Using queue monitoring and message tracking to ensure timely delivery is discussed below.
In most email systems, if there is an error of any sort, this gets passed back to the message sender. This approach cannot work with fire and forget. The approach taken with M-Switch is Message Correction, so that if a message is failed for any reason, it gets sent to a local operator.
The Message Correction UI presents the problem message to a local operator, who can perform corrective actions on the message including:
- Re-addressing the message. Important if message has an erroneous recipient.
- Removing attachments, which are a common reject reason.
- Adding or removing SICs.
Isode’s local MMHS system is based on Internet mail protocols. These provide message security using the S/MIME standard. Harrier can handle S/MIME, including:
- Message signing using S/MIME
- Message header signing. This improves security, although this is not supported by many other systems
- Message encryption, including Triple Wrap
TLS & Protecting Connections
The local MMHS system uses modern open standards and Isode protocols which can all be protected with TLS (Transport Layer Security). This is seen as important protection for an MMHS solution
Archive & Tracking
M-Switch archives messages to a local disk (for high performance) on arrival and departure.The double archive is important when protocol conversion occurs. M-Switch also records an audit log of all messages. Audit logs are processed and information held in an SQL Audit Database.
MConsole, the M-Switch management UI, can query the audit database and access archived messages by communicating to the appropriate M-Switch server. MConsole uses these functions to provide a number of views to present relevant message history to the operator and to provide a sophisticated message tracking capability. The audit database correlates message acknowledgements, which can be used to detect potentially lost message and prove historical operation without loss. Further information is provided in the Isode white paper Using Message Acknowledgements for Tracking, Correlation and Fire & Forget.
End to End Interoperability
Connecting to peer systems and necessary protocol conversions are covered in subsequent sections. It is useful to consider end to end interoperability as the local MMHS users are interacting with peer users over a potential mix of intervening protocols.
ACP 127 is the original MMHS system, which is still in widespread use. This is expected to continue for many years. Harrier provides support for all ACP 127 features. There is an issue in suppressing Harrier features which cannot be handled by ACP 127 recipients, in particular long lines, ITA2/IA5 character set restrictions and attachments. Harrier provides two means to address this:
1. Capability checking. By limiting message features to those supported by a given recipient, Harrier can provide good ACP 127 interoperability while not constraining services to more capable peers.
2. ACP 127 mode, where Harrier is constrained to ACP 127 compatible capabilities. This can be helpful in environments dominated by ACP 127.
MMHS over SMTP
A full MMHS service can be provided over SMTP, as described in the Isode white paper Military Messaging (MMHS) over SMTP. Isode’s work in this area, in particular RFC 6477 (Registration of Military Message Handling System (MMHS) Header Fields for Use in Internet Mail) has been adopted by a number of vendors and used to address national requirements for MMHS operating over SMTP. However, this approach is not a formal NATO or CCEB standard.

→ **DATASET ENTRIES**

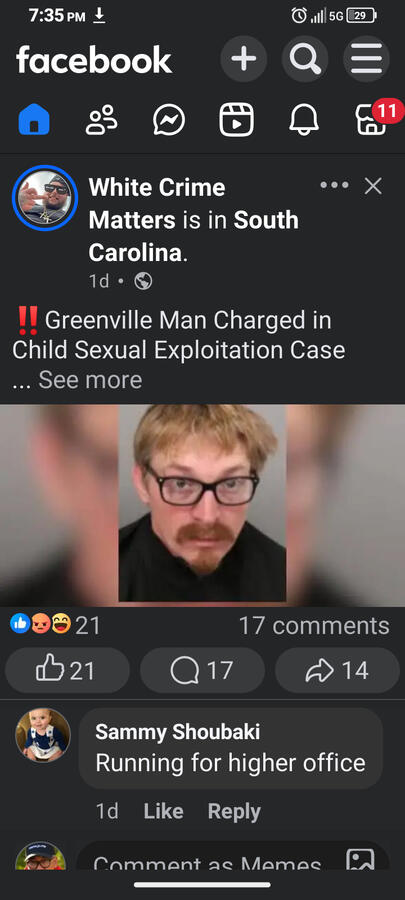Switch to the Reels video tab
The width and height of the screenshot is (405, 900).
pyautogui.click(x=236, y=120)
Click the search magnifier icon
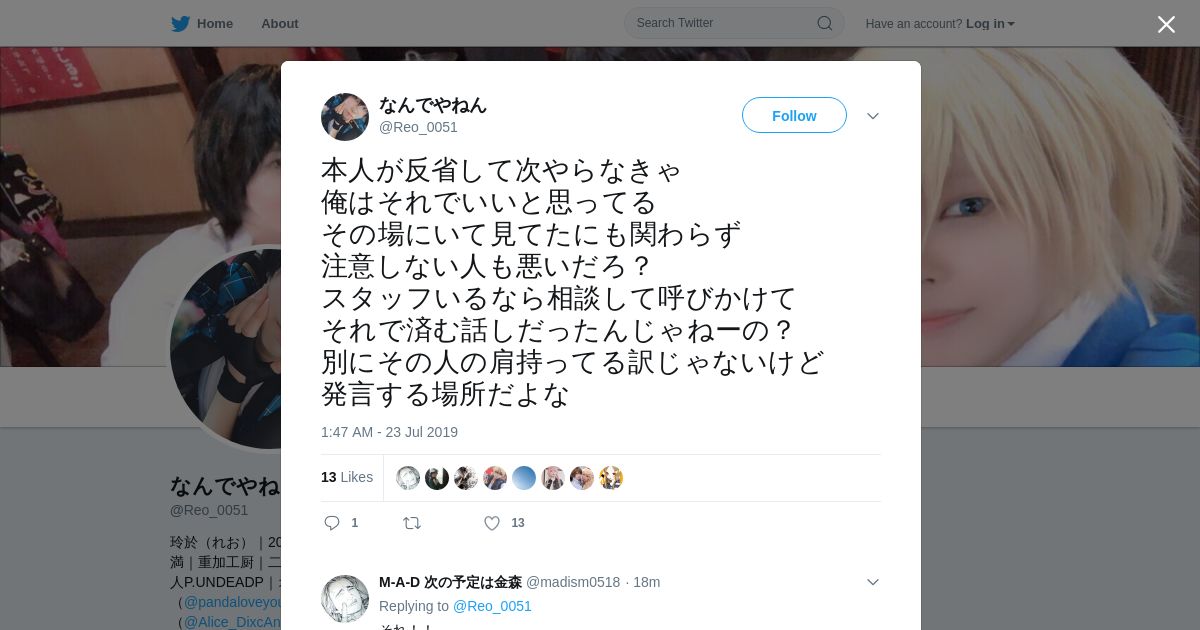Viewport: 1200px width, 630px height. click(x=825, y=23)
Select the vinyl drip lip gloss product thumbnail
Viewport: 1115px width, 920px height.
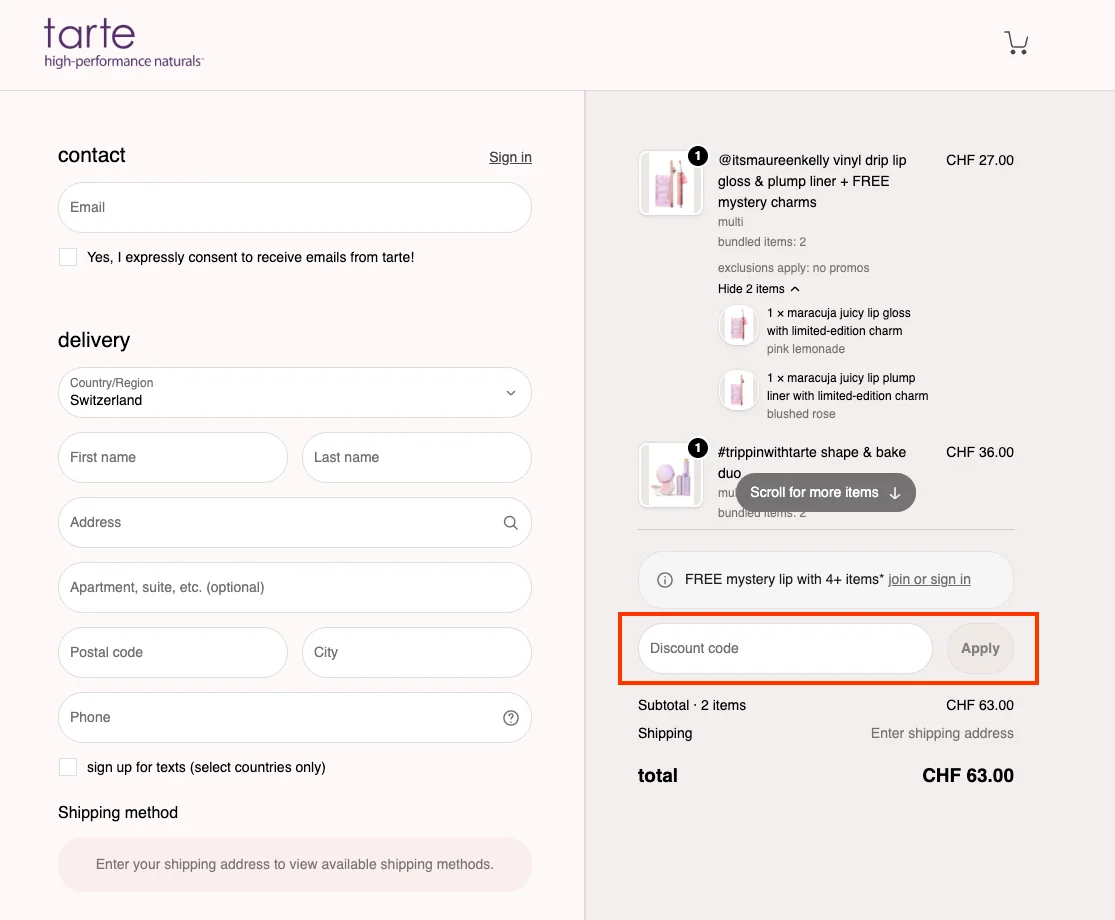(x=670, y=183)
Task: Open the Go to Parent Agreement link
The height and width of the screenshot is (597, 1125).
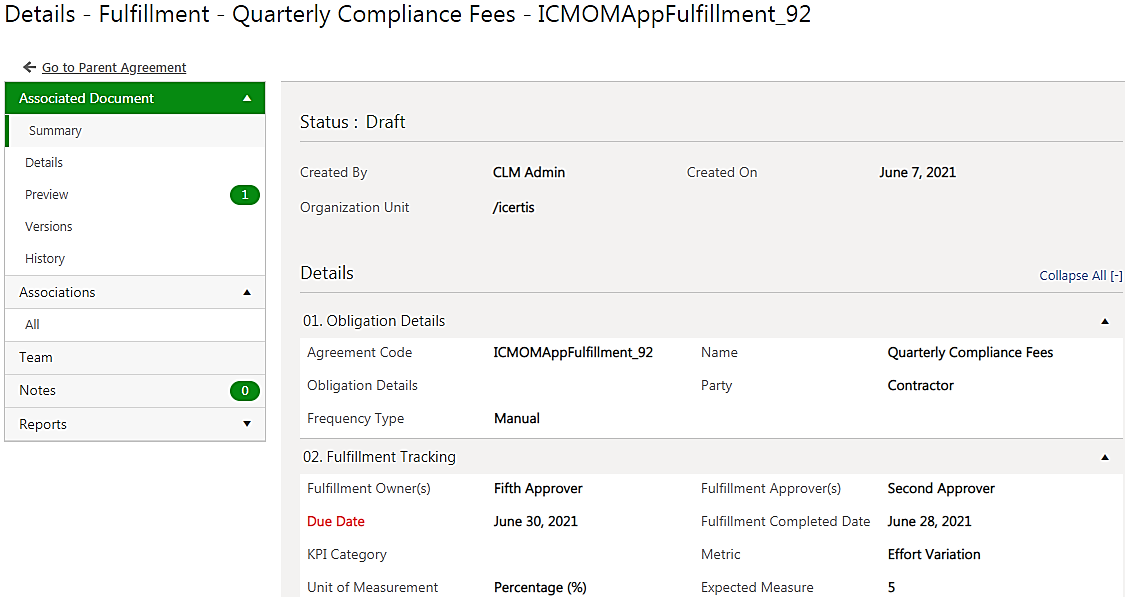Action: pos(114,68)
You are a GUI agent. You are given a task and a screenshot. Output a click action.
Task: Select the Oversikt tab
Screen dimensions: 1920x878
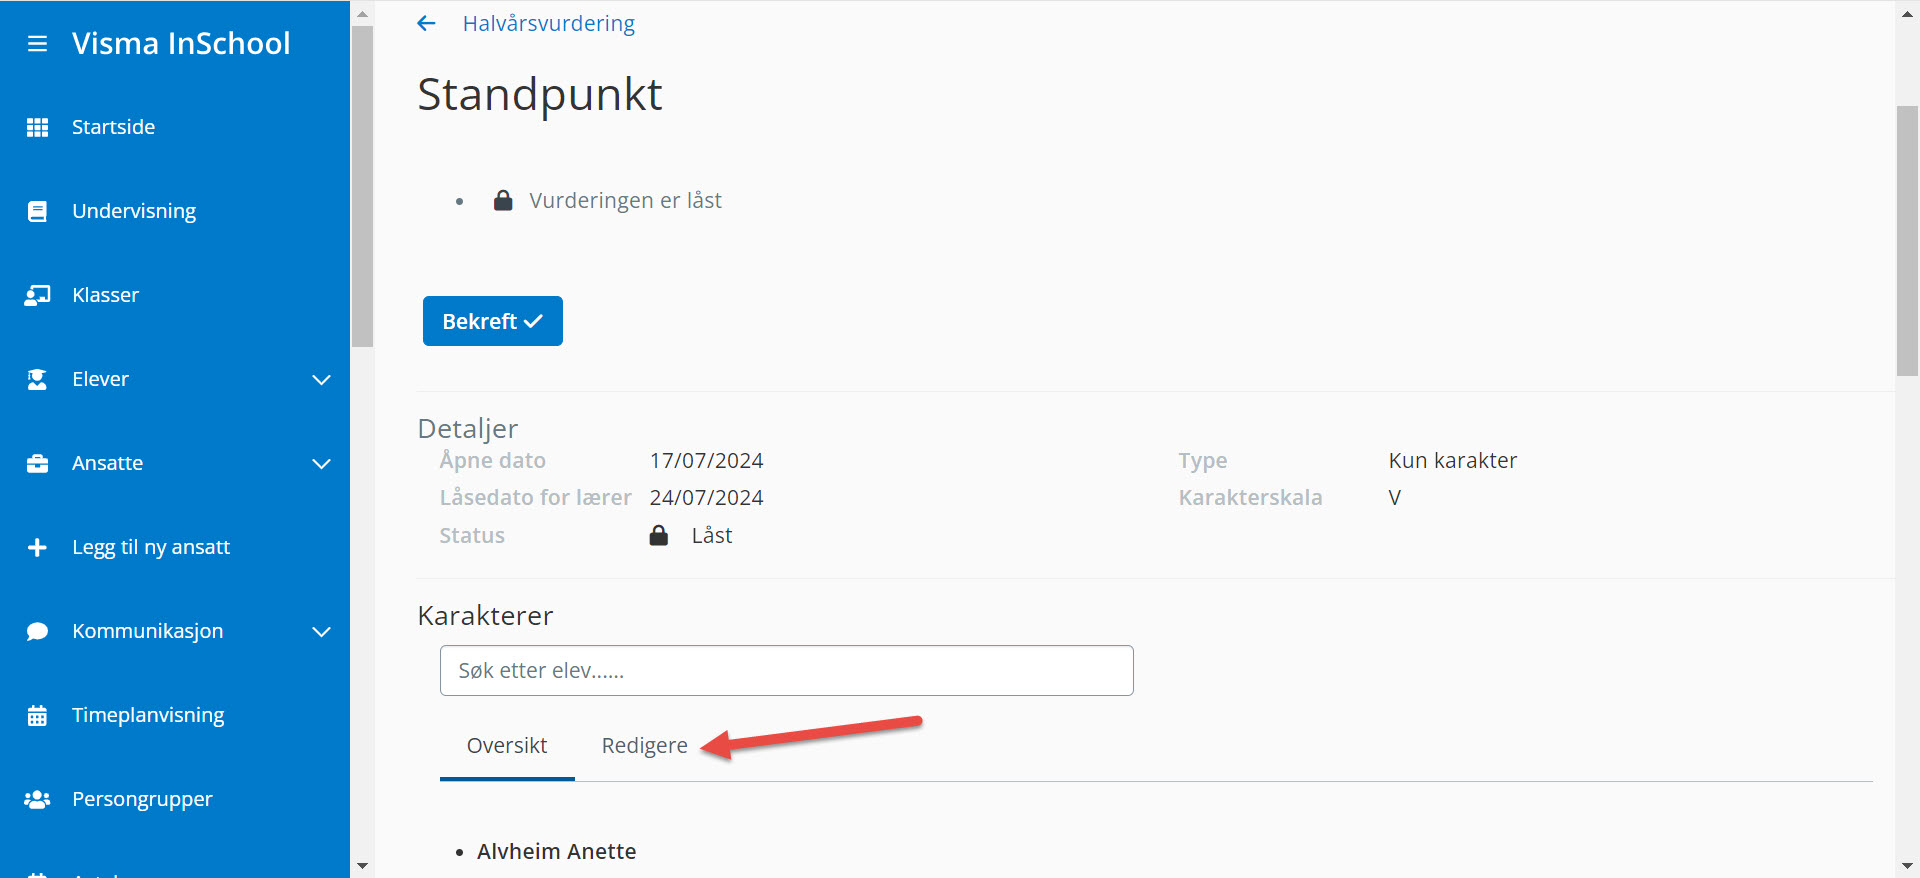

→ **TASKS AND EXERCISES**
1. Pick out each line of the records containing the string "Select", matching case exactly, and copy those lines.
2. Extend the military messaging passage, picking up after its last sentence.

→ **ANSWERS PROVIDED**
1.
Select the vinyl drip lip gloss product thumbnail
Task: Select the Oversikt tab

2.
Isode’s local MMHS is internet email based, and so this is the native protocol for Isode MMHS.
STANAG 4406 is the current NATO MMHS standard. It is widely deployed, although some nations are moving away from it. Harrier provides the service capabilities for STANAG 4406. Considerations for using an Internet email based system to provide STANAG 4406 are discussed in the Isode white paper Using SMTP to provide a STANAG 4406 Military Messaging Service.
The Harrier UI is designed so that it provides minimal visibility of SMTP addresses (mostly in tool tips) and so the UI will feel natural to a STANAG 4406 user who might expect to see X.400 OR Addresses.
Strategic Connections & Cross Domain
This section considers the implication of connecting the Isode MMHS Local System to other systems over high speed links. This can be cross domain to other nations, networks or partners. This section also considers links within a domain to other MMHS Local Systems.
M-Switch provides connectivity to external services using SMTP, ACP 127 and X.400 P1 (for STANAG 4406) for fast links. M-Switch handles these protocols and manages protocol conversion between them as needed.
TLS link security is provided for SMTP. ACP 127 and X.400 P1 do not define any link security.
ACP 127 does not have any specification for message security. STANAG 4406 defines message signing and encryption based on Cryptographic Message Service (CMS). As part of its protocol conversion services, M-Switch can provide message signing and encryption services. It is necessary to handle this at M-Switch as signing and encryption are necessarily protocol dependent.
Further Information can be found on the M-Switch Encryption Product Page.
Operator Services & Monitoring
Modern high speed links operate with high reliability and messages are generally transferred in less than a second. Strategic links generally do not need a high level of monitoring, but MConsole can be used to monitor links and to alert operators to message delay and queue build up.
To support MMHS, directories need to be replicated. For a service using multiple locations for Isode Local MMHS systems, it is recommended to use M-Vault multi-master replication described in the Isode white paper ACID Multi-Master Replication in M-Vault Directory.
For replication with other ACP 133 directories, use of X.500 DISP (Directory Information Shadowing Protocol) is recommended where possible. For directories that do not use this, LDAP synchronization using Isode’s Sodium Sync product can be used.
Interoperability with Strategic Systems
ACP 127 has historically operated over serial lines, which M-Switch supports. Current ACP 127 deployments tend to use TCP for fast links, following procedures understood by ACP 127 vendors.
ACP 127 has a number of standardized variants. M-Switch supports ACP 127G, ACP126, ACP128, JANAP128 and DOI103S. ACP 127 also has national variants. M-Switch is designed so that it is straightforward to add support for such variants and a number are supported.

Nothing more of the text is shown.